J’abandonnai les claques et lui donnai un bon coup sur le front, et le psy ouvrit enfin les yeux en grognant.

- Simon... marmonna-t-il encore plus bas. (Il s’assis dans le lit, regardant un instant vers la fenêtre, avant de reporter son attention sur moi.) Il fait encore nuit ! Qu’est-ce que tu veux ?!

- Il faut partir maintenant. Genre, vraiment maintenant.

Enfin, le psy semblait s’apercevoir de la panique que je ressentais. Il sortit du lit et alla voir par la fenêtre encore une fois, comme s’il s’attentait à voir des voitures de police tourner dans la cour.

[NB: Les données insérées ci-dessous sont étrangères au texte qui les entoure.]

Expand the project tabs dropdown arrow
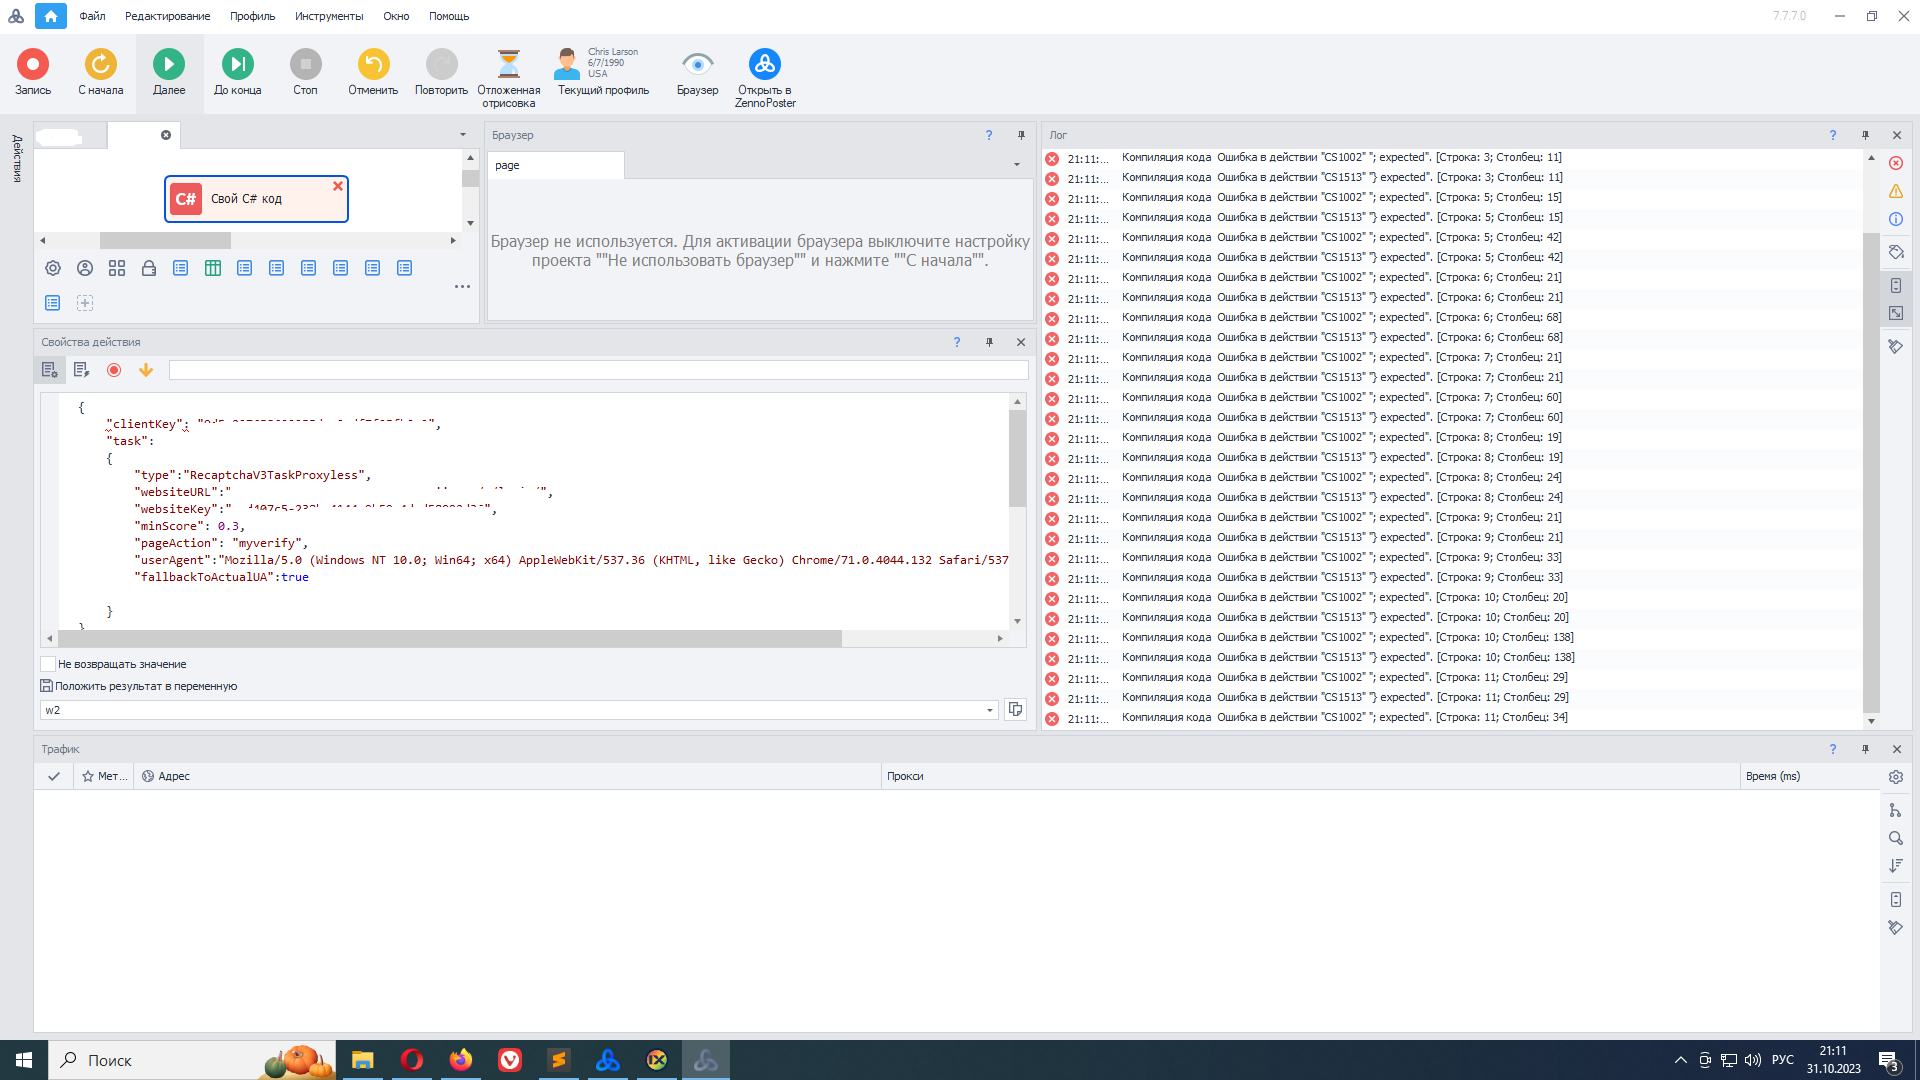1920x1080 pixels. coord(463,135)
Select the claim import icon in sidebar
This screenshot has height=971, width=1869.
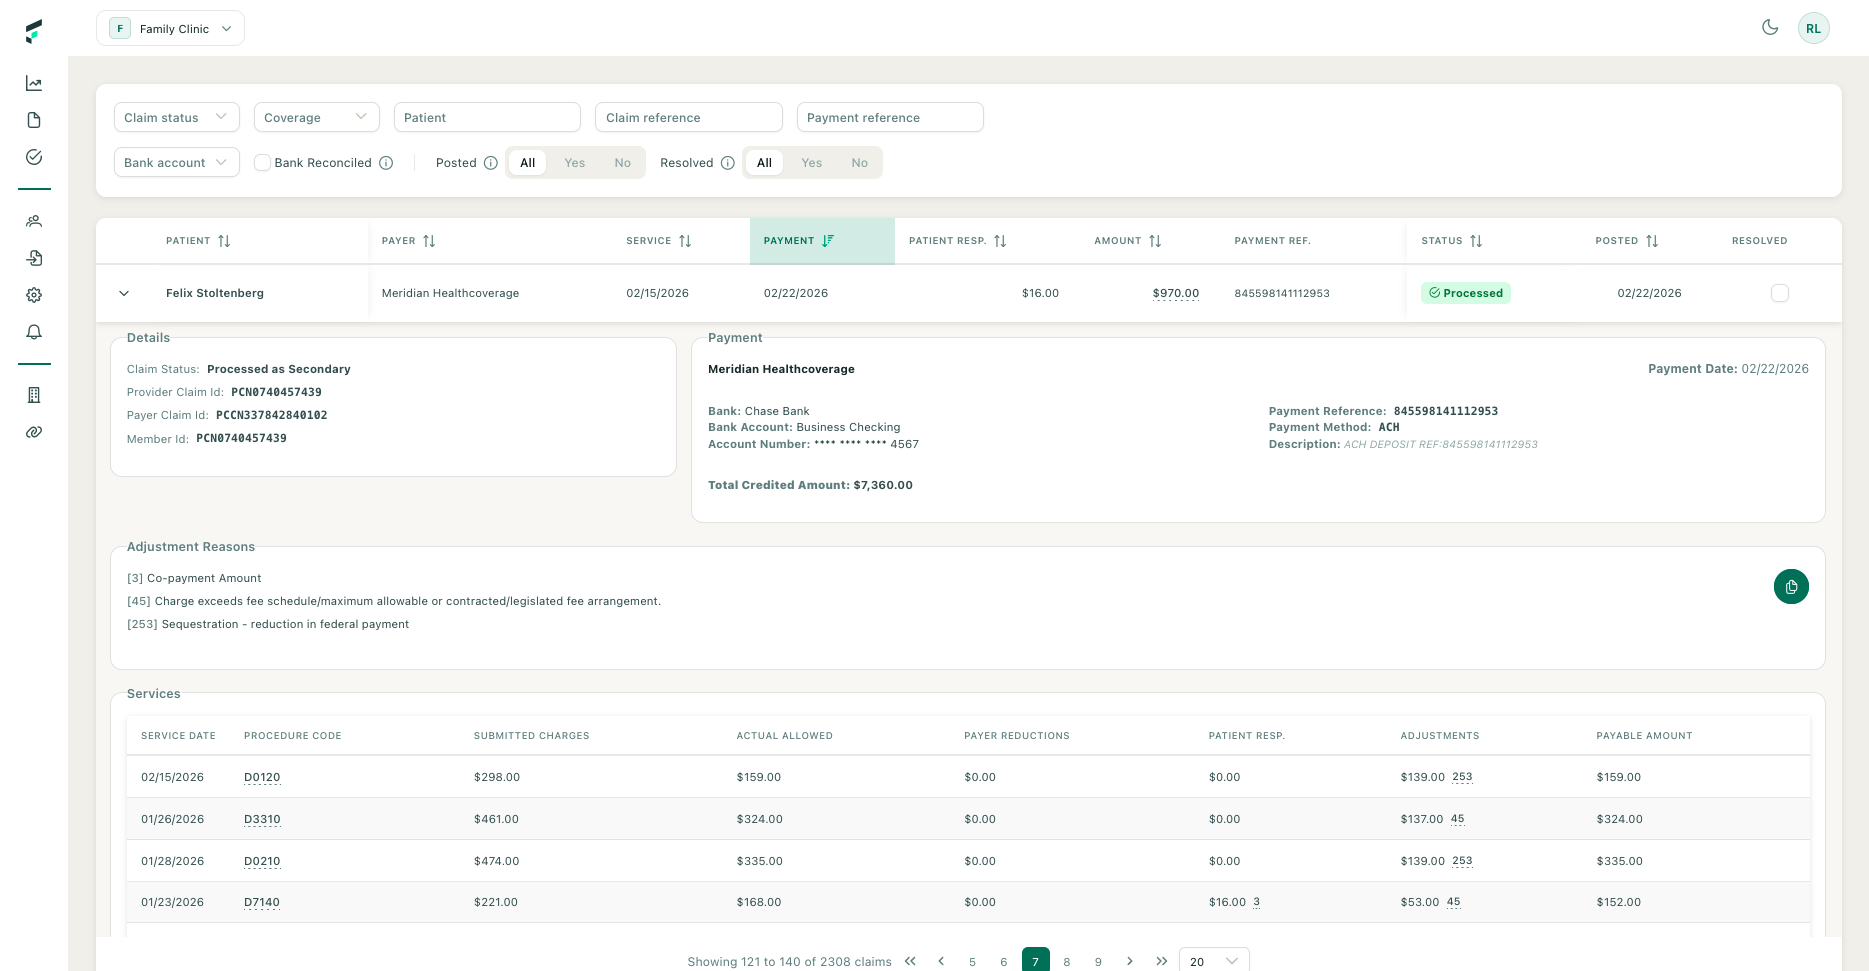33,258
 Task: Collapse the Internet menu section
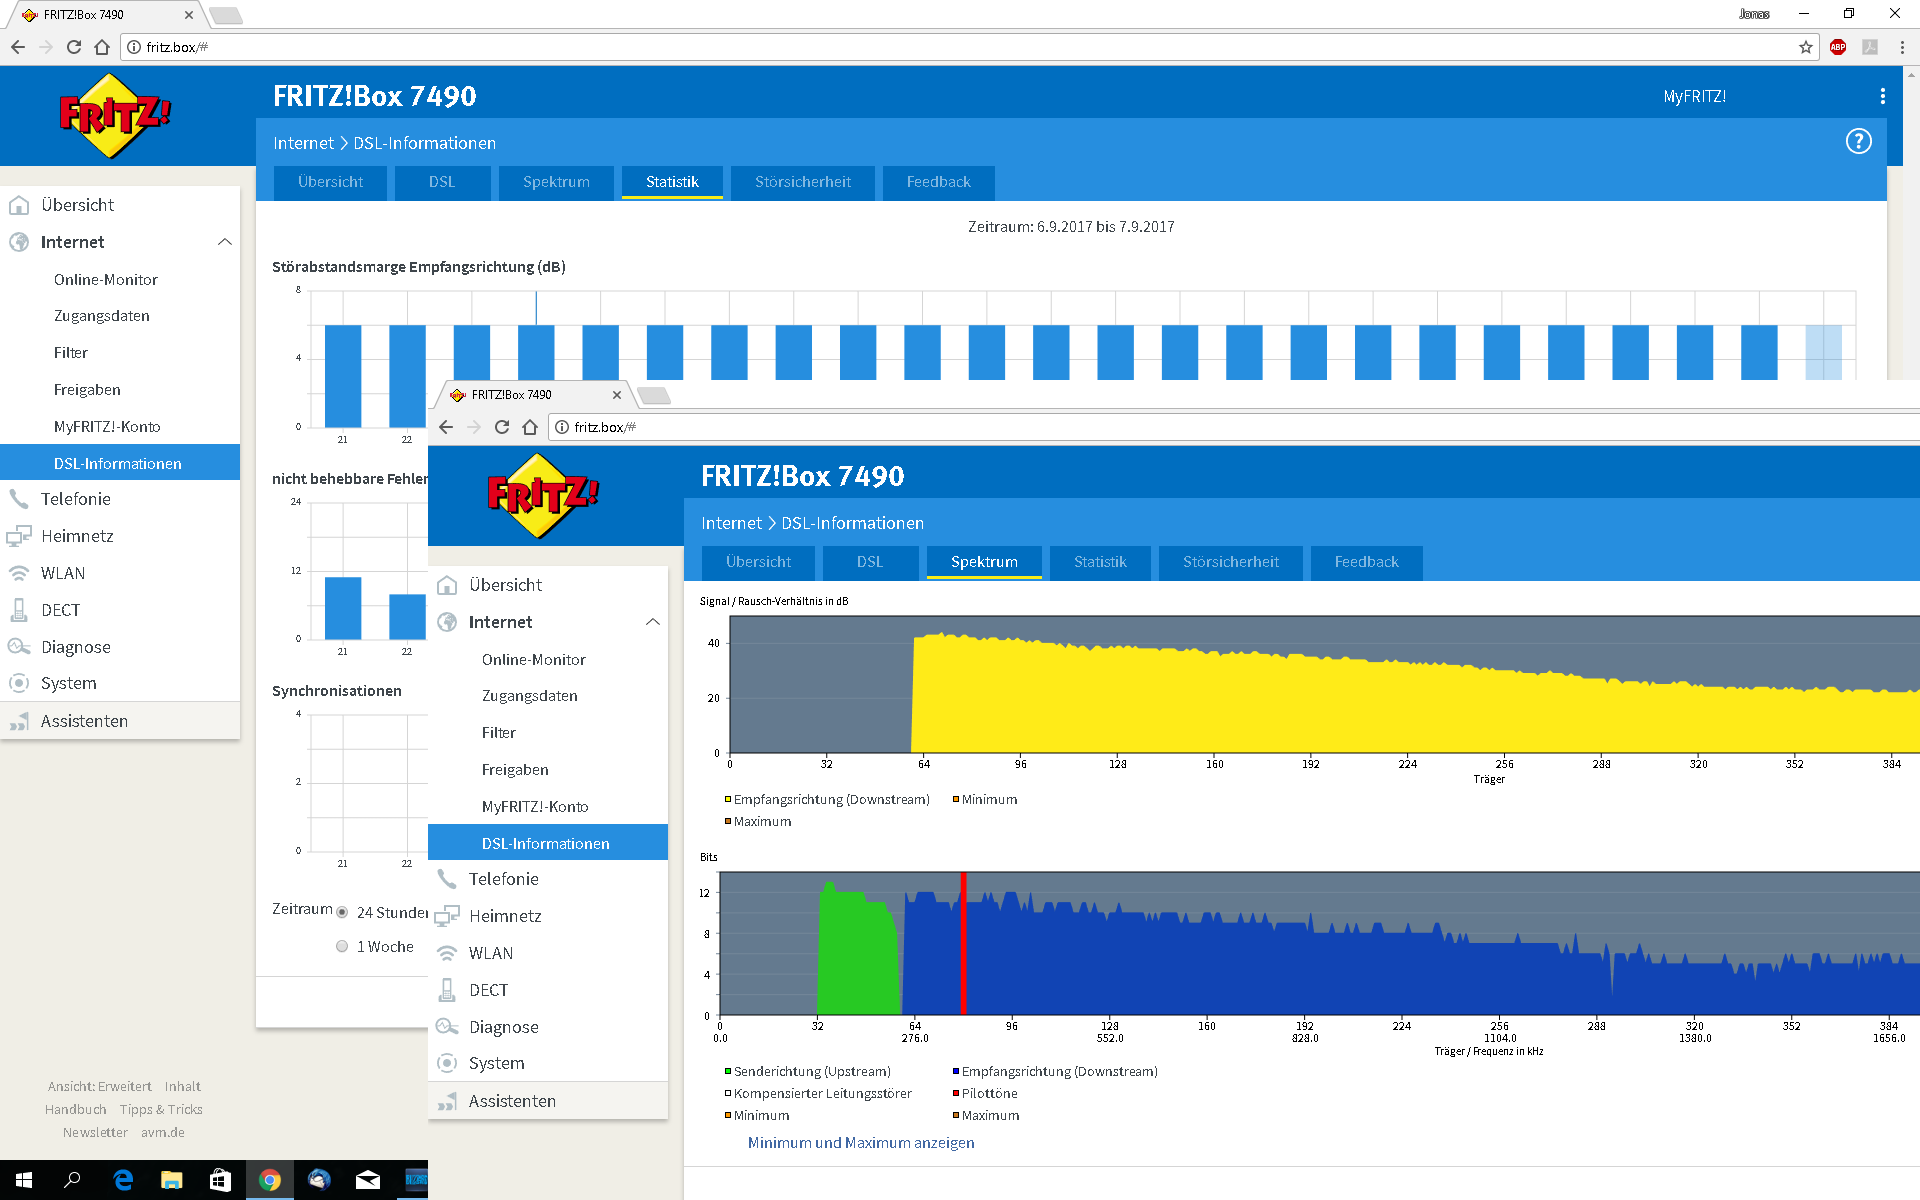(x=224, y=242)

- J’ai fait une gaffe, dis-je en me tordant les mains. Je suis désolé, j’ai vraiment été con. Je t’expliquerai tout une fois qu’on sera de l’autre côté de la frontière, pas avant !

- D’accord, d’accord, dit le psy en se retournant vers moi. Quel genre de gaffe ?

- Le genre qui pourrait ramener la police ici n’importe quand.

Le psy mit une main devant sa bouche, pensif, puis se mit à faire les cents pas.

- On ne peut pas partir sans Bleu, c’est tout simplement impossible...

- Il est ici ! dis-je aussitôt. Juste là, à côté de la télé !

Le psy se retourna aussitôt vers le coin de la chambre que j’avais indiqué, et je me mordis la lèvre face à mon mensonge.

- Tu vois ? On peut partir ! Et il faut le faire maintenant !

Comme pour appuyer ce que je disais, j’allais à la porte du motel, la main sur la poignée, attendant que le psy se ramène pour la passer. Sans rien dire, le psy vint à la porte pour lasser ses chaussures, puis mettre son manteau, avant de se rendre compte que je le portais déjà. Je m’apprêtai à le retirer et le lui donner, mais il fit non de la tête en même temps de lever la main.

- Gardes le, tu passeras plus inaperçu là-dedans.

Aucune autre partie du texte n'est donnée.